A poca distancia corría un arroyuelo de agua clara. Apaciguaron la sed, y con ramas de pino improvisaron una choza donde poder guarecerse contra la humedad de la noche, funesta en aquellas regiones.

Mientras Van Stiller encendía el fuego para alejar a las serpientes, que por aquellos lugares debían de abundar, Carmaux y el negro fueron hacia el pantano que se veía a través de los pinos.
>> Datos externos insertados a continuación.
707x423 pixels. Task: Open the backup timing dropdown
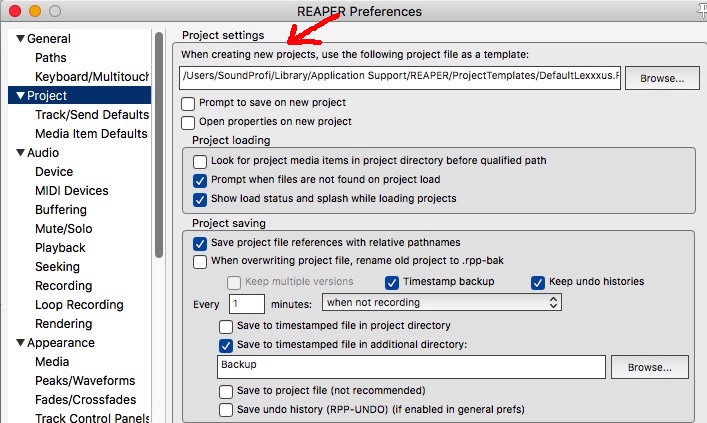click(443, 302)
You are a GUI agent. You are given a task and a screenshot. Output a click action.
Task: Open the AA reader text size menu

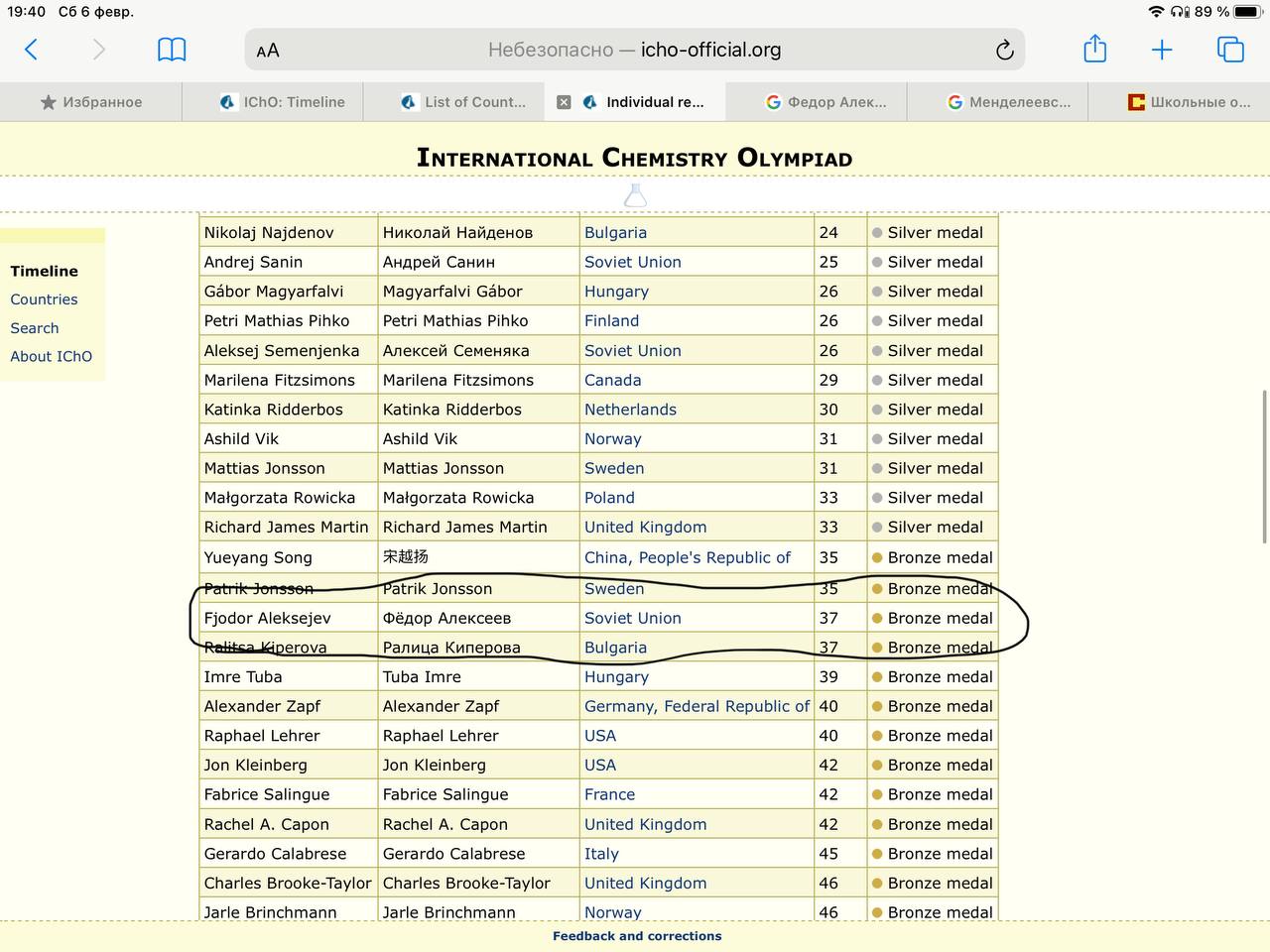pyautogui.click(x=268, y=51)
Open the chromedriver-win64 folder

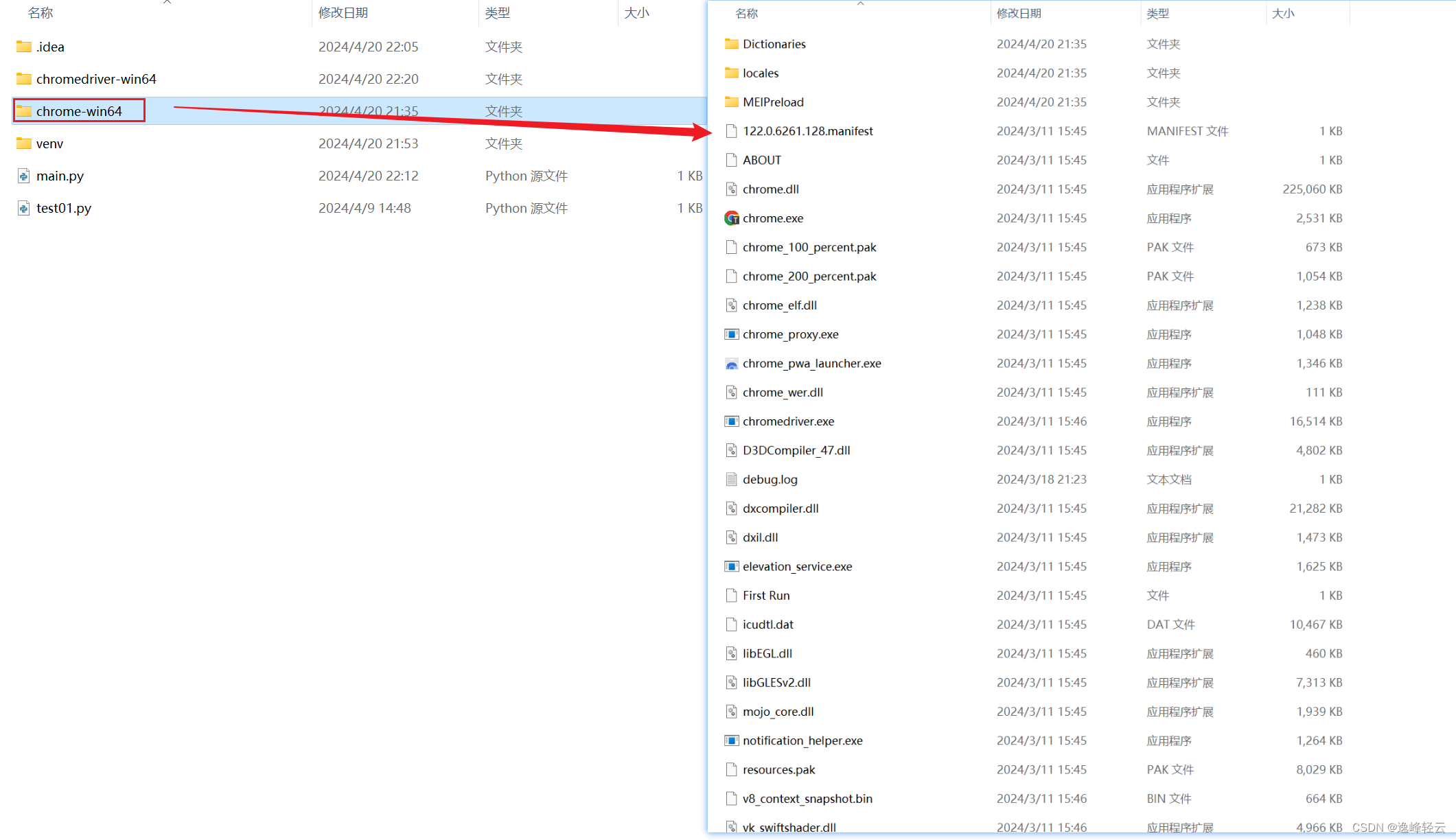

Las tinieblas comenzaban a caer, mientras sobre aquella tierra saturada de agua se alzaba una neblina impregnada de mortíferos mismas.

Después de haber bordeado algunos estanques los dos filibusteros, llegaron a la orilla del pantano, o mejor del lago y se detuvieron ante algunos montículos de fango de un pie de alto alineados en medio de las cañas.

-¿Qué es eso? -preguntó asombrado Carmaux-. ¿Nidos de pájaros?

-¿No lo adivinas, compadre? -preguntó Moko mirando a su alrededor con aprensión.

- ¡De veras que no, Saco de carbón!

-¡Rayos!

-Ven a verlos mientras los caimanes están lejos.

Carmaux y el negro se acercaron y los miraron curiosamente. Eran, como se ha dicho; montículos de un tercio de metro de altura, formados por ramitas y musgos entrelazados y aglutinados con fango.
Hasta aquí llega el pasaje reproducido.